ACTION ITEM:
Scan the records below, and wherever a line has the word "computer", pull it out.
[PROVIDED INFORMATION Boundary: Start]
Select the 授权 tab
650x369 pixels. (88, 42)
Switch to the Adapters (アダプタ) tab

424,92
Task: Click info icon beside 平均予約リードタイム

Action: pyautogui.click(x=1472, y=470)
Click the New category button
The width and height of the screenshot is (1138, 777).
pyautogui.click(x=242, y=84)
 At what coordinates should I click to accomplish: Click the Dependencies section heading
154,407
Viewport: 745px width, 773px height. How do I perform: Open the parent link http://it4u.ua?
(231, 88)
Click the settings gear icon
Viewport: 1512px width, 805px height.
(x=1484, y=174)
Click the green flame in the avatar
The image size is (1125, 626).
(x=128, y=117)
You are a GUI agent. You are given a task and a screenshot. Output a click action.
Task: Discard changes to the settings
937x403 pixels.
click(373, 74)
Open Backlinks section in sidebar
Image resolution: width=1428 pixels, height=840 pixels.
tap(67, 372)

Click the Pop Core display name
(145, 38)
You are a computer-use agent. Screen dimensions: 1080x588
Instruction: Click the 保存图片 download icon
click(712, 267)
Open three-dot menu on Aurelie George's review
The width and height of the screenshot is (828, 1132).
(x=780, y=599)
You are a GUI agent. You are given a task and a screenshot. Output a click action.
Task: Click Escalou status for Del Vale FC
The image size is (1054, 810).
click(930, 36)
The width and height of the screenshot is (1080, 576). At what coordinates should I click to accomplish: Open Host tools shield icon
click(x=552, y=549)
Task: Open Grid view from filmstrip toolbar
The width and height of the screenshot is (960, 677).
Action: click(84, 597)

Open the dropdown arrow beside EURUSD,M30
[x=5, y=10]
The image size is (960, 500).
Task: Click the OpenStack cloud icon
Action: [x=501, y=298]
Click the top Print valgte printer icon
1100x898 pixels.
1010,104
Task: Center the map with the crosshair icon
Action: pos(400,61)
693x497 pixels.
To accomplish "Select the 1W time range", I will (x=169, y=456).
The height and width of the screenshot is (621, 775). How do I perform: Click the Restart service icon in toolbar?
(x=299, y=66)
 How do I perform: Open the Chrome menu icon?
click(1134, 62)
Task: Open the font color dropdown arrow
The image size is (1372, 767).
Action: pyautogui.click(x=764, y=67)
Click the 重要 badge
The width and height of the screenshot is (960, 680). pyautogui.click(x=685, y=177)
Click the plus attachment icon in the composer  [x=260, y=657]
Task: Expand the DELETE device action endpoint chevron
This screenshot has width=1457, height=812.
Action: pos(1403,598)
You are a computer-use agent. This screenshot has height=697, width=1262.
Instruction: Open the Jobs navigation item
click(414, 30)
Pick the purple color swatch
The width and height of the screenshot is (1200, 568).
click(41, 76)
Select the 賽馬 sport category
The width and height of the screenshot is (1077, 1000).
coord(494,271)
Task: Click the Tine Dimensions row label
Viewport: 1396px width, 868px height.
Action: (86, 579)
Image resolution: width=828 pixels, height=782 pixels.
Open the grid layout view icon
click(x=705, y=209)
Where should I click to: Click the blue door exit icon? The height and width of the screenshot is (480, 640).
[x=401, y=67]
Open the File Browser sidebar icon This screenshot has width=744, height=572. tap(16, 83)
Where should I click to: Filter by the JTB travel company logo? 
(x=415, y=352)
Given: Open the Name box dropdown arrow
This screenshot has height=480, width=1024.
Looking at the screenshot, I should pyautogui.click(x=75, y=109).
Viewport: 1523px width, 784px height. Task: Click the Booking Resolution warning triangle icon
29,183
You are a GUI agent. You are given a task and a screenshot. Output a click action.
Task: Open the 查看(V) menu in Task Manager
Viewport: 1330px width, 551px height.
[PROVIDED INFORMATION Boundary: End]
EXERCISE ANSWER:
You are a computer-use agent. Screen dimensions: 1080x588
You are a computer-use agent. This screenshot has height=697, width=1262.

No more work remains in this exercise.